Re: [Nbd] [PATCH 3/1] doc: Propose Structured Replies extension
- To: Alex Bligh <alex@...872...>
- Cc: "nbd-general@lists.sourceforge.net" <nbd-general@lists.sourceforge.net>, Eric Blake <eblake@...696...>, "qemu-devel@...530..." <qemu-devel@...530...>
- Subject: Re: [Nbd] [PATCH 3/1] doc: Propose Structured Replies extension
- From: Wouter Verhelst <w@...112...>
- Date: Wed, 30 Mar 2016 00:45:17 +0200
- Message-id: <20160329224517.GB5466@...3...>
- In-reply-to: <044DDAC6-039B-4C29-A83F-445B4E68AB0D@...872...>
- References: <1459173555-4890-1-git-send-email-eblake@...696...> <1459223796-28474-2-git-send-email-eblake@...696...> <20160329175319.GA8628@...3...> <56FAC823.8070206@...696...> <20160329185157.GC12469@...3...> <C18AAD54-A6E4-43D5-AA8B-481E8D9DF752@...872...> <56FADEFA.8070207@...696...> <7E85EC50-7289-43CA-8DCC-D933B4B28A22@...872...> <20160329210545.GB19767@...3...> <044DDAC6-039B-4C29-A83F-445B4E68AB0D@...872...>
On Tue, Mar 29, 2016 at 11:05:38PM +0100, Alex Bligh wrote:
>
> On 29 Mar 2016, at 22:05, Wouter Verhelst <w@...112...> wrote:
>
> >>> For all remaining existing commands, that is just more overhead on the
> >>> wire. The existing non-structured replies do not send any data; they
> >>> are 16 bytes each (only NBD_CMD_READ sends more than 16 bytes in one
> >>> reply). But your proposal inflates that to a minimum of 20 bytes (if
> >>> length is 0) or longer (if an error is set). I'm still strongly in
> >>> favor of keeping the existing non-structured replies to commands that
> >>> don't have to return data.
> >>
> >> I was saying that should be up to the server. If the server wants to
> >> write something easily decodable (and easier to maintain) at the expense
> >> of a few more bytes on the wire, then let it. If it wants to use
> >> unstructured replies occasionally, that's fine.
> >
> > In adding that flexibility, you're adding more code paths on the client
> > (that need to be tested, etc), for (IMO) little benefit.
> >
> > I would instead prefer to specify per command whether the reply is going
> > to be structured or not, and only have the read command be a special
> > case were both are possible, for backwards compatibility only. That way,
> > it can eventually be deprecated, too.
>
> I guess this is what comes of doing more NBD server work than client
> work :-) I'd look at it the other way around and say that only one
> code path is being exercised on the server,
Yes, but both code paths need to _exist_, which isn't the case with
having only one legal reply type per request type. The server just needs
to send header X for replies A, B, C, and header Y for replies D, E, F.

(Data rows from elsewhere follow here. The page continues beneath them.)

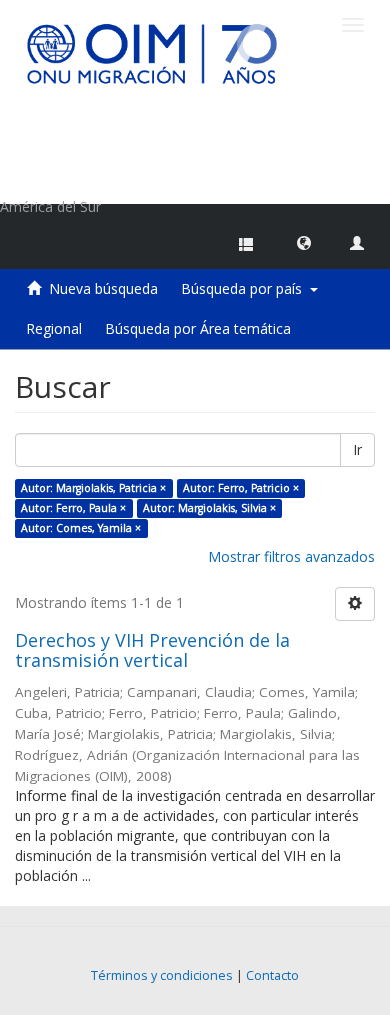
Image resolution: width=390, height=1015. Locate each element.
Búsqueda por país (245, 288)
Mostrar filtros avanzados (291, 556)
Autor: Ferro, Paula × (73, 508)
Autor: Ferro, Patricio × (241, 488)
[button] (304, 242)
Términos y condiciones (162, 975)
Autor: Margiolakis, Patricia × (93, 488)
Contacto (272, 975)
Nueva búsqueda (103, 288)
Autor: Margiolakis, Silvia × (209, 508)
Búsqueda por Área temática (198, 328)
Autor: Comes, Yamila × (81, 528)
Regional (54, 328)
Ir (357, 449)
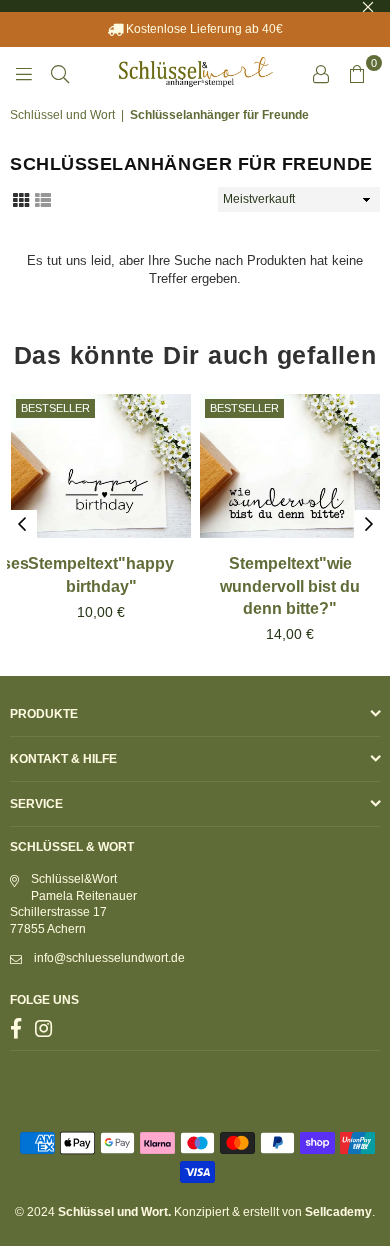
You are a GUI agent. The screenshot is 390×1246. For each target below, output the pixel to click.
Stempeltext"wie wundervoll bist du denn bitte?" (290, 586)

Forming the header is part of producing the reply type, and will be the
same for every conversation -- except for read replies, where it could
possibly be either (but that can't be avoided).
> and that having multiple types of reply depending on command builds
> fragility into the protocol.
I'd think that having the legal reply type depend on context is actually
more fragile.
> If you want no choice in response type for the server for any given
> session (i.e. code path minimisation on the client) my preference would
> be what Eric didn't like, i.e. always send structured replies for
> all commands if you negotiate structured replies, else always send
> unstructured replies.
Doing that requires performing a lookup to negotiated state (and a code
branch) for every response type that can possibly be structured or
nonstructured, and introduces exactly the two code paths that I think
should be avoided.
With what I'm suggesting, this will still be required for read requests,
but only while we retain backwards compatibility.
> We're talking an overhead of 8 bytes here (flags & error offset);
> somehow I suspect the time to transmit 8 bytes is going to be
> negligible compared to disk time or the rest of the network tx/rx
> time.
Sure, but I'm not worried about that.
--
< ron> I mean, the main *practical* problem with C++, is there's like a dozen
people in the world who think they really understand all of its rules,
and pretty much all of them are just lying to themselves too.